A new form of genetic therapy gives hope to people born with conditions affecting hearing and balance. Researchers from Massachusetts General Hospital and Harvard Medical School succeeded in restoring partial hearing and balance in mice. They used a method to deliver genes in the hair cells of the inner ear of mice.
Hair cells are delicate sensors in the inner ear which capture sounds and convert them to neural signals. Previously, these cells are difficult to treat however, the new form of gene delivery therapy can successfully access these hair cells. This advancement is important to those born with hearing impairment. One in 1000 babies every year are born with hearing impairment.
In a study published in Molecular Therapy, researchers detailed their method of gene delivery to inner-ear hair cells using exosome adeno-associated virus (AAV). With this technique, mice which were completely deaf were able to hear sounds equivalent of a loud conversation. It also improved its sense of balance.

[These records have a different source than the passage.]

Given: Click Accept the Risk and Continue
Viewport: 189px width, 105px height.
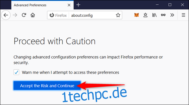Looking at the screenshot, I should click(47, 86).
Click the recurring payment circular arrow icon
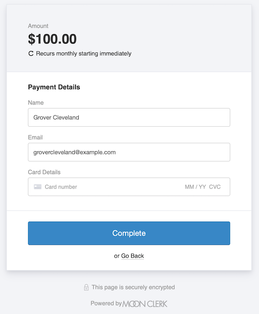This screenshot has width=259, height=314. pos(31,54)
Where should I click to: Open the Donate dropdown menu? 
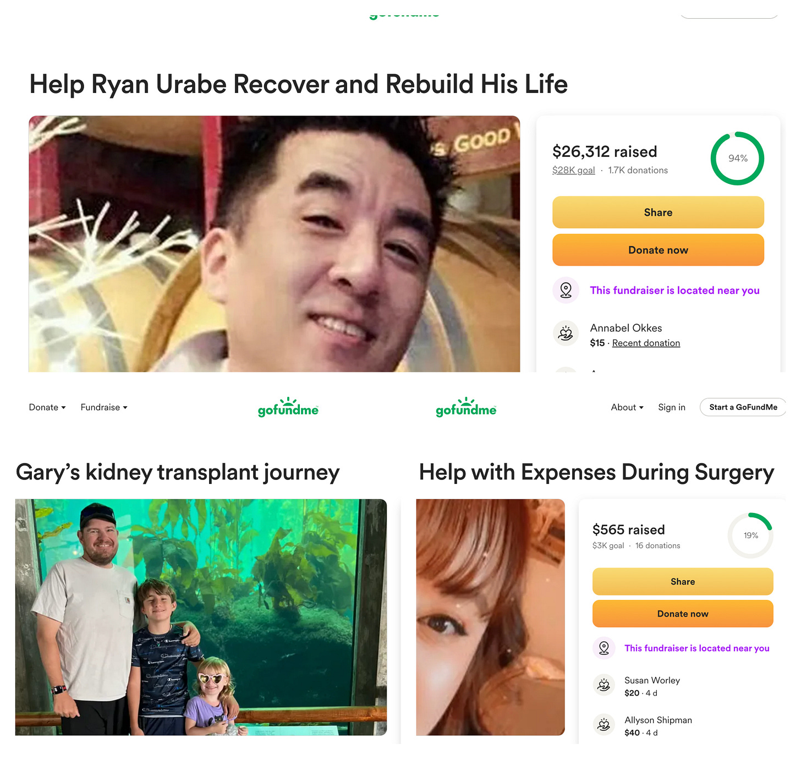(x=47, y=407)
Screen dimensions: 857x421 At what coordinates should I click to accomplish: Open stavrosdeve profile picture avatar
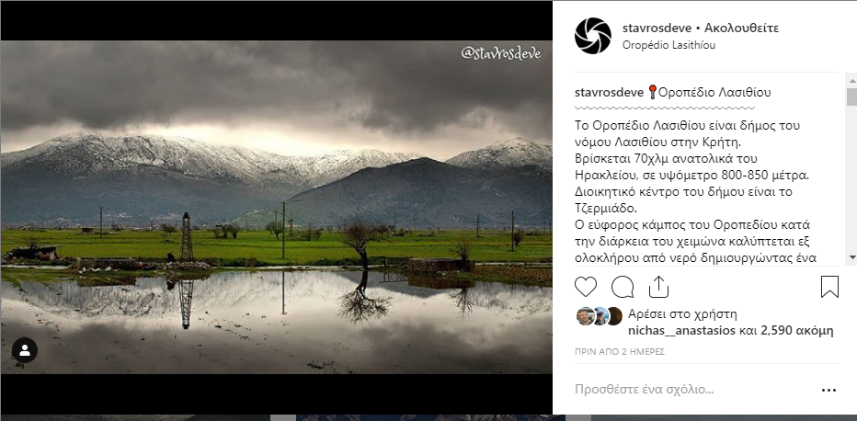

"To treat most forms of hearing loss, we need to find a delivery mechanism that works for all types of hair cells," neurobiologist David Corey said according to Science Daily. Using exosomes or virus wrapped in protective bubbles, researchers super-charge the AAV which serves as a gene carrier to the inner ear. The exo-AAV can bind to the surface of the hair cells easier and can penetrate it more efficiently. A lab dish experiment revealed that AAV can only reach 20 percent of the hair cells. Meanwhile, exo-AAV successfully penetrated up to 50-60 percent of the hair cells.
The researchers tested the technique on mice who cannot hear even the loudest sounds and has poor balance. Their findings revealed that the gene therapy penetrated about 30 to 70 percent of the hair cells. Nine of 12 mice exhibited better balance and could get startled with a loud clap. Meanwhile, four could hear sounds measuring about 70 to 80 decibels which is equivalent to loud conversation. They added that the method might be years away before it can be used in humans. However, it gives hope to restore hearing of people with both genetic or acquired hearing impairment.